━━━━━ PROVIDED TEXT ━━━━━

# Betta + tetra community tank



## janleo54106 (Oct 26, 2009)

I am in the process of cycling a 27 gallon aquarium. 
I went to the pet store just for fun and found a delta tail male betta that I couldn't just leave there. So now I'm reconfiguring my original stocking plan. 
So my new plan is:

1 betta
5 cardinal tetra
5 glowlight tetra
5 bleeding heart tetra
balloon molly

Does this have any chance of working? The betta seems very friendly but does occasionally flare when seeing his reflection on the wall of his current little home - a kritter keeper. He doesn't freak out and start swimming eradically though like my previous betta.


----------



## Oldfishlady (Mar 1, 2010)

I would drop one of the tetra species and increase the numbers to the other two you opt to keep...it will look much better.....and maybe add some bottom dwelling fish and/or shrimp to add interest to the bottom or even a bushynose pleco.... 

Its hard to say on the reaction the Betta will have with the other species of fish, however, due to the size of the tank I doubt that the Betta could catch any of them to start....I would be more concerned with them nipping his fins....but....with increased number in a given school can sometimes keep any fin nipping within the species itself

Do you plan any live plants?

Hope to see pics when you get it completed....


----------



## janleo54106 (Oct 26, 2009)

I currently do have the cardinals in a smaller tank with fancy guppies. They haven't ever nipped the fancy guppies long flowing fins so I think they won't bother the betta.
Currently, I have no live plants but I am going to start replacing the fake ones with live ones at some point.


----------



## Lupin (Aug 2, 2006)

Those tetras keep to themselves so they should be absolutely fine. Wise choices.:wink: I would have picked kerri tetras but I really love these punks even though they eat foods equaling their body weight.

How about a bristlenose pleco?


----------



## shinybetta (Jul 3, 2010)

Get a bristlenose pleco. They are awesome.


----------



## janleo54106 (Oct 26, 2009)

What are Kerri Tetras? I have never heard of them.



Lupin said:


> Those tetras keep to themselves so they should be absolutely fine. Wise choices.:wink: I would have picked kerri tetras but I really love these punks even though they eat foods equaling their body weight.
> 
> How about a bristlenose pleco?


----------



## Lupin (Aug 2, 2006)

Google _Inpaichthys kerri_. They grow to 1.5 inch only.


----------

━━━━━ SOURCE DATA ━━━━━

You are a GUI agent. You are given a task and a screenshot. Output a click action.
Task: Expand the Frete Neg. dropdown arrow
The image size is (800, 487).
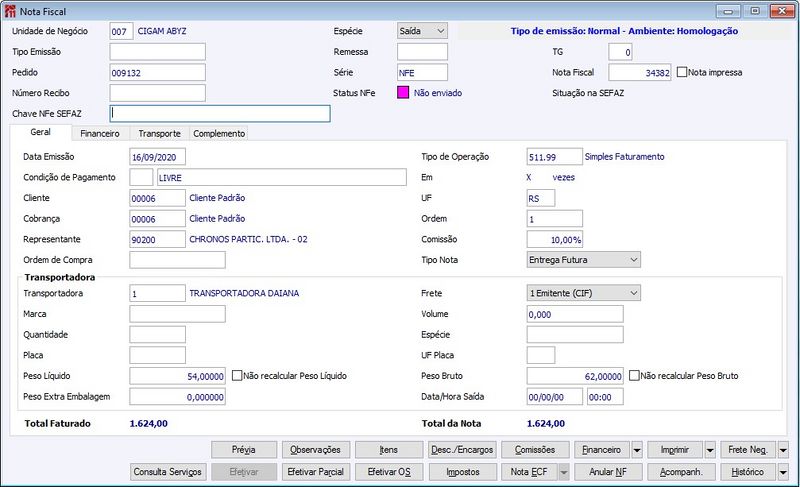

━━━━━

WHAT IS ASKED »
1. Decide whether each statement agrees with the betta tank thread: (a) the aquarium being cycled holds 27 gallons; (b) the original poster's tanks currently have live plants; (c) Inpaichthys kerri grows to 3 inches. For each, give yes or no and quote the words of the thread that decide it.
2. Retype the part of the betta tank thread starting at "I would drop" and ending at "get it completed....".

OUTPUTS »
1.
(a) Yes: "I am in the process of cycling a 27 gallon aquarium."
(b) No: "Currently, I have no live plants"
(c) No: "They grow to 1.5 inch only."

2.
I would drop one of the tetra species and increase the numbers to the other two you opt to keep...it will look much better.....and maybe add some bottom dwelling fish and/or shrimp to add interest to the bottom or even a bushynose pleco.... 

Its hard to say on the reaction the Betta will have with the other species of fish, however, due to the size of the tank I doubt that the Betta could catch any of them to start....I would be more concerned with them nipping his fins....but....with increased number in a given school can sometimes keep any fin nipping within the species itself

Do you plan any live plants?

Hope to see pics when you get it completed....